**Written problem**:
Please convert the records below, from the line containing "This screenshot has width=429, height=214." through the line containing "Action: click(19, 38)", into a JSON list of strings with one string per line and blank lines omitted.

**Records for the task**:
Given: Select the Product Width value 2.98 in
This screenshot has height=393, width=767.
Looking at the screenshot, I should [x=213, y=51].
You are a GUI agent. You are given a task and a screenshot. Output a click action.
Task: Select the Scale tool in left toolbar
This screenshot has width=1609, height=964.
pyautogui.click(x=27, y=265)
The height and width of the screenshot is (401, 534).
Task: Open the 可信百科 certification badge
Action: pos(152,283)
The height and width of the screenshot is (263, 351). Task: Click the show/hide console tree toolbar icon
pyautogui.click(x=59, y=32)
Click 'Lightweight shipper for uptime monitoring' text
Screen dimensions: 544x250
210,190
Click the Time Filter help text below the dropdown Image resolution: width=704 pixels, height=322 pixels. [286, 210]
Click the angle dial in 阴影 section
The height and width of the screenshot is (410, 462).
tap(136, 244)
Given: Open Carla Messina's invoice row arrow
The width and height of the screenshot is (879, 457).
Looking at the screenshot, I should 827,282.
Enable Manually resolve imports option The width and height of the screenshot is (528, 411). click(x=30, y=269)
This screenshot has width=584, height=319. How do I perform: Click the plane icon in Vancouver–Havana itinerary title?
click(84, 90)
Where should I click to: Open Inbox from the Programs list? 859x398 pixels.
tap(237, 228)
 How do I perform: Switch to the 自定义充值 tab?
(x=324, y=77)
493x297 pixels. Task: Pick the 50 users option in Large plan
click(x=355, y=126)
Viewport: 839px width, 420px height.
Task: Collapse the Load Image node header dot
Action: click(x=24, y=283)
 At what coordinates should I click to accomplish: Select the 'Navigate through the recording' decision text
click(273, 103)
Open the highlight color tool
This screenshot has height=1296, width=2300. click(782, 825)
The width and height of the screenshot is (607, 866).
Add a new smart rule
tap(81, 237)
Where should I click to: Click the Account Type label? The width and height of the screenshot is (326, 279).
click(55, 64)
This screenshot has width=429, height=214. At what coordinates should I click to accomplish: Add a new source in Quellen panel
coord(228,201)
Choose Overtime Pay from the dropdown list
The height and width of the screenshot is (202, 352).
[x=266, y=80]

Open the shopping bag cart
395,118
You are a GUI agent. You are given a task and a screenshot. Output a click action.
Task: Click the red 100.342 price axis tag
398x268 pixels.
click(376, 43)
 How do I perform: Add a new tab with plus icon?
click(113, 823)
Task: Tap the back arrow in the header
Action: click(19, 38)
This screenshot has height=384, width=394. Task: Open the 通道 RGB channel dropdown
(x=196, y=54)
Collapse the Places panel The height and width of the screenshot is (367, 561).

**Solution**:
[
  "This screenshot has width=429, height=214. At what coordinates should I click to accomplish: Add a new source in Quellen panel",
  "coord(228,201)",
  "Choose Overtime Pay from the dropdown list",
  "The height and width of the screenshot is (202, 352).",
  "[x=266, y=80]",
  "Open the shopping bag cart",
  "395,118",
  "You are a GUI agent. You are given a task and a screenshot. Output a click action.",
  "Task: Click the red 100.342 price axis tag",
  "398x268 pixels.",
  "click(376, 43)",
  " How do I perform: Add a new tab with plus icon?",
  "click(113, 823)",
  "Task: Tap the back arrow in the header",
  "Action: click(19, 38)"
]